[TEXT SHOWN]:
+-------+
I am a long-time fan of the television quiz show “Jeopardy.” Many categories throw me completely (pop culture, sports, and geography in particular), but usually I can hold my own. I particularly enjoy Bible questions, which often completely throw the on-screen contestants. Last week, I was tickled when the Final Jeopardy question was in the category “Old Testament Books.” So, after the commercial break, I was a bit thrown when the clue was, “By Hebrew word count, the longest book bears this name that led to a word for a long complaint or rant.” The reference to “jeremiad” made the answer they were looking for clear, but I thought (and said out loud to the television screen) “Jeremiah isn’t the longest book!”
Jeopardy has gotten it wrong before. Usually, they get it right in the end–often, before the final credits roll. But this past year, one question with a wrong answer was not corrected. The clue, under the category “Where’s that Church?”, was, “Built in the 300s A.D., the Church of the Nativity.”
[Katie] Needle, a retail supervisor from Brooklyn, responded it was in Palestine but was told her answer was wrong. One of the other two contestants, Jack McGuire, then buzzed in with the reply “Israel”, which host Alex Trebek accepted as correct.
As it happens, I have been to the Church of the Nativity, in Bethlehem in the West Bank. I know people who live and work in Bethlehem. Bethlehem is not in the state of Israel: you must pass through a security checkpoint at the border between Israel and the West Bank to get there.
As the Arab news agency Al-Jazeera accurately reported,
The Church of Nativity, declared a world heritage site, is located in Bethlehem in the occupied West Bank, which is internationally-recognised as part of Palestine.
+-------+
[DATASET SECTION]:
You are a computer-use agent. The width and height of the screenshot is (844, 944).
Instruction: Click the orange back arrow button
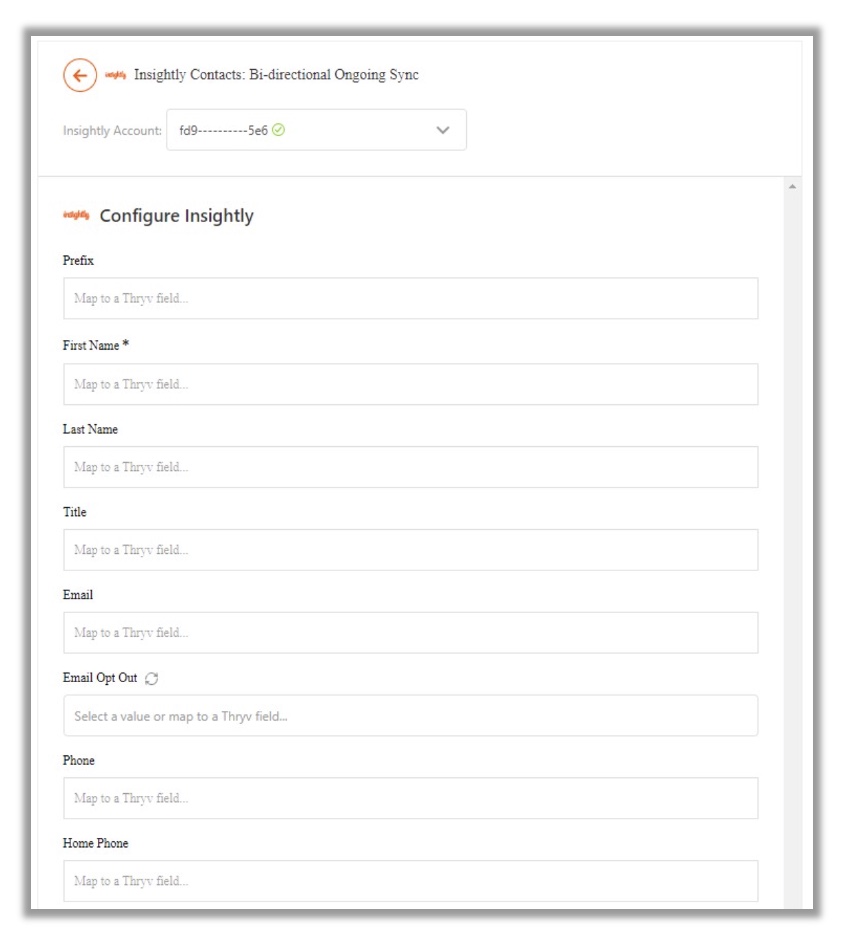80,75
+-------+
[TASK DIRECTIONS]: Continue the text about the Jeopardy clues, picking up right after its final sentence. The listing bears no relation to the text about the Jeopardy clues.

[IN RESPONSE]:
Particularly as Israel continues to annex Palestinian land, displacing families, many of them Christian, who have lived in the land for generations, it is tragic that this error has still not, to my knowledge, been corrected.
At any rate–knowing, as I did, that the longest book in the Bible is the book of Psalms, I was confident that Jeopardy had erred again. But my old friend from graduate school, fellow United Methodist minister Frank Norris, set me straight. He posted on Facebook a link to an article by Justin Taylor in “The Gospel Coalition” titled “What Is the Longest Book in the Bible? (Hint: It’s Not the Psalms).”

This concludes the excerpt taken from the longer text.